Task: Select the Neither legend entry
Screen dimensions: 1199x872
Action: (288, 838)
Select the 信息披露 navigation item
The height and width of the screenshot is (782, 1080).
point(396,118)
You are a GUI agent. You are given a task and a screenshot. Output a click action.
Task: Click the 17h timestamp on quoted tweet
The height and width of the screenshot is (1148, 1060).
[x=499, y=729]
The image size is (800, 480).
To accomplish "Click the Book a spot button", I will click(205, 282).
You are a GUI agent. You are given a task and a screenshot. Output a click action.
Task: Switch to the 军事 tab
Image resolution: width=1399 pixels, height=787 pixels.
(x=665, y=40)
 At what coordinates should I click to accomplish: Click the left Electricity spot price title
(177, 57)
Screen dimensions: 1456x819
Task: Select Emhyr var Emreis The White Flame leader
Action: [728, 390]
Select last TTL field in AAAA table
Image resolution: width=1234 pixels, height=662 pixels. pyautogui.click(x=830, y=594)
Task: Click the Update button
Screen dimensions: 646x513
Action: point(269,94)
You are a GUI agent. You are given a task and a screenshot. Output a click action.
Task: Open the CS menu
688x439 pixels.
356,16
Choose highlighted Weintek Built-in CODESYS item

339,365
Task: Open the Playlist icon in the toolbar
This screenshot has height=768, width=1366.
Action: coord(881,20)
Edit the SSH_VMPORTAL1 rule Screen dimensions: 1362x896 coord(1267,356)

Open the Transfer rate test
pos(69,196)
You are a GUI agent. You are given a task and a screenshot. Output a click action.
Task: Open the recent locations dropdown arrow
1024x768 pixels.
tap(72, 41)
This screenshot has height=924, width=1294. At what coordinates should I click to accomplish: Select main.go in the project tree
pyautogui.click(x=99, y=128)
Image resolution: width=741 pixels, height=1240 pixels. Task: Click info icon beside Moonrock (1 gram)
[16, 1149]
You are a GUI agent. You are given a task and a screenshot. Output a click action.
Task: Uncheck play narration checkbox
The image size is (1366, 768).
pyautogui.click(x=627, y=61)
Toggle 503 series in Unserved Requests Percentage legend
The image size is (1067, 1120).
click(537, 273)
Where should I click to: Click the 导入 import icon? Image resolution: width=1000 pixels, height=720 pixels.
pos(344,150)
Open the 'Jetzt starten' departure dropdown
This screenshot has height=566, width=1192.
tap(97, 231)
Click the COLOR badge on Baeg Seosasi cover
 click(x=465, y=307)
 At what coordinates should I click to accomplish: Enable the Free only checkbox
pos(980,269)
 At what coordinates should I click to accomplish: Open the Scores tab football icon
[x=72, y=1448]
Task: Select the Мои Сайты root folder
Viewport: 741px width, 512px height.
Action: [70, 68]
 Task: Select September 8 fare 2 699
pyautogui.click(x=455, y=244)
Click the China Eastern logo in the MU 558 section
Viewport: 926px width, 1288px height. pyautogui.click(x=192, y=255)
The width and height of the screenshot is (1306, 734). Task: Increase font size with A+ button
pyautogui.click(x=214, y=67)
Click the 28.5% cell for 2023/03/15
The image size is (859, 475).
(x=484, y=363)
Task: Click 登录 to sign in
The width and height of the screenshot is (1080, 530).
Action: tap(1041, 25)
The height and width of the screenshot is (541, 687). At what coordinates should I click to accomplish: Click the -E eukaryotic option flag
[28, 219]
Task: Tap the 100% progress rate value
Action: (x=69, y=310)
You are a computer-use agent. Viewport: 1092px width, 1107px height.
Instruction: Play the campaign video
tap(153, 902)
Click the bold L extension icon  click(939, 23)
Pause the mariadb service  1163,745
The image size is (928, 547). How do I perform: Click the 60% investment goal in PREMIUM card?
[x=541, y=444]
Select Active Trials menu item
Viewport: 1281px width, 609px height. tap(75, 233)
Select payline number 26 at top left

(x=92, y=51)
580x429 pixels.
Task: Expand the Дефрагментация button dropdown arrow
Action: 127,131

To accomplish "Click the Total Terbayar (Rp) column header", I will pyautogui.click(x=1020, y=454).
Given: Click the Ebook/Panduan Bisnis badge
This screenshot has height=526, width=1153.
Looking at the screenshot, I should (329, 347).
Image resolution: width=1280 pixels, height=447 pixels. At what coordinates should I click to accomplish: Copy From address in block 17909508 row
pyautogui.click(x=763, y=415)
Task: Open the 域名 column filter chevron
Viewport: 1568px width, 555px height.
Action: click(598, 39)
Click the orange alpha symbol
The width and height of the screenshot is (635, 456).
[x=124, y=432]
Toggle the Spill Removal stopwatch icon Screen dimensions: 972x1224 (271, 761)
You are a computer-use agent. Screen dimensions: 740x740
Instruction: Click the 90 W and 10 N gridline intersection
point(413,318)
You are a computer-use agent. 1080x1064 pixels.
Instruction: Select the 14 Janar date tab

### Problem to work on
Your answer should consist of every record, restated exactly.

### Result for this task
Task: Select the Neither legend entry
Screen dimensions: 1199x872
Action: (288, 838)
Select the 信息披露 navigation item
The height and width of the screenshot is (782, 1080).
point(396,118)
You are a GUI agent. You are given a task and a screenshot. Output a click action.
Task: Click the 17h timestamp on quoted tweet
The height and width of the screenshot is (1148, 1060).
[x=499, y=729]
The image size is (800, 480).
To accomplish "Click the Book a spot button", I will click(205, 282).
You are a GUI agent. You are given a task and a screenshot. Output a click action.
Task: Switch to the 军事 tab
Image resolution: width=1399 pixels, height=787 pixels.
(x=665, y=40)
 At what coordinates should I click to accomplish: Click the left Electricity spot price title
(177, 57)
Screen dimensions: 1456x819
Task: Select Emhyr var Emreis The White Flame leader
Action: [728, 390]
Select last TTL field in AAAA table
Image resolution: width=1234 pixels, height=662 pixels. pyautogui.click(x=830, y=594)
Task: Click the Update button
Screen dimensions: 646x513
Action: point(269,94)
You are a GUI agent. You are given a task and a screenshot. Output a click action.
Task: Open the CS menu
688x439 pixels.
356,16
Choose highlighted Weintek Built-in CODESYS item

339,365
Task: Open the Playlist icon in the toolbar
This screenshot has height=768, width=1366.
Action: coord(881,20)
Edit the SSH_VMPORTAL1 rule Screen dimensions: 1362x896 coord(1267,356)

Open the Transfer rate test
pos(69,196)
You are a GUI agent. You are given a task and a screenshot. Output a click action.
Task: Open the recent locations dropdown arrow
1024x768 pixels.
tap(72, 41)
This screenshot has height=924, width=1294. At what coordinates should I click to accomplish: Select main.go in the project tree
pyautogui.click(x=99, y=128)
Image resolution: width=741 pixels, height=1240 pixels. Task: Click info icon beside Moonrock (1 gram)
[16, 1149]
You are a GUI agent. You are given a task and a screenshot. Output a click action.
Task: Uncheck play narration checkbox
The image size is (1366, 768).
pyautogui.click(x=627, y=61)
Toggle 503 series in Unserved Requests Percentage legend
The image size is (1067, 1120).
click(537, 273)
Where should I click to: Click the 导入 import icon? Image resolution: width=1000 pixels, height=720 pixels.
pos(344,150)
Open the 'Jetzt starten' departure dropdown
This screenshot has height=566, width=1192.
tap(97, 231)
Click the COLOR badge on Baeg Seosasi cover
 click(x=465, y=307)
 At what coordinates should I click to accomplish: Enable the Free only checkbox
pos(980,269)
 At what coordinates should I click to accomplish: Open the Scores tab football icon
[x=72, y=1448]
Task: Select the Мои Сайты root folder
Viewport: 741px width, 512px height.
Action: [70, 68]
 Task: Select September 8 fare 2 699
pyautogui.click(x=455, y=244)
Click the China Eastern logo in the MU 558 section
Viewport: 926px width, 1288px height. pyautogui.click(x=192, y=255)
The width and height of the screenshot is (1306, 734). Task: Increase font size with A+ button
pyautogui.click(x=214, y=67)
Click the 28.5% cell for 2023/03/15
The image size is (859, 475).
(x=484, y=363)
Task: Click 登录 to sign in
The width and height of the screenshot is (1080, 530).
Action: tap(1041, 25)
The height and width of the screenshot is (541, 687). At what coordinates should I click to accomplish: Click the -E eukaryotic option flag
[28, 219]
Task: Tap the 100% progress rate value
Action: (x=69, y=310)
You are a computer-use agent. Viewport: 1092px width, 1107px height.
Instruction: Play the campaign video
tap(153, 902)
Click the bold L extension icon  click(939, 23)
Pause the mariadb service  1163,745
The image size is (928, 547). How do I perform: Click the 60% investment goal in PREMIUM card?
[x=541, y=444]
Select Active Trials menu item
Viewport: 1281px width, 609px height. tap(75, 233)
Select payline number 26 at top left

(x=92, y=51)
580x429 pixels.
Task: Expand the Дефрагментация button dropdown arrow
Action: 127,131

To accomplish "Click the Total Terbayar (Rp) column header", I will pyautogui.click(x=1020, y=454).
Given: Click the Ebook/Panduan Bisnis badge
This screenshot has height=526, width=1153.
Looking at the screenshot, I should (329, 347).
Image resolution: width=1280 pixels, height=447 pixels. At what coordinates should I click to accomplish: Copy From address in block 17909508 row
pyautogui.click(x=763, y=415)
Task: Open the 域名 column filter chevron
Viewport: 1568px width, 555px height.
Action: click(598, 39)
Click the orange alpha symbol
The width and height of the screenshot is (635, 456).
[x=124, y=432]
Toggle the Spill Removal stopwatch icon Screen dimensions: 972x1224 (271, 761)
You are a computer-use agent. Screen dimensions: 740x740
Instruction: Click the 90 W and 10 N gridline intersection
point(413,318)
You are a computer-use agent. 1080x1064 pixels.
Instruction: Select the 14 Janar date tab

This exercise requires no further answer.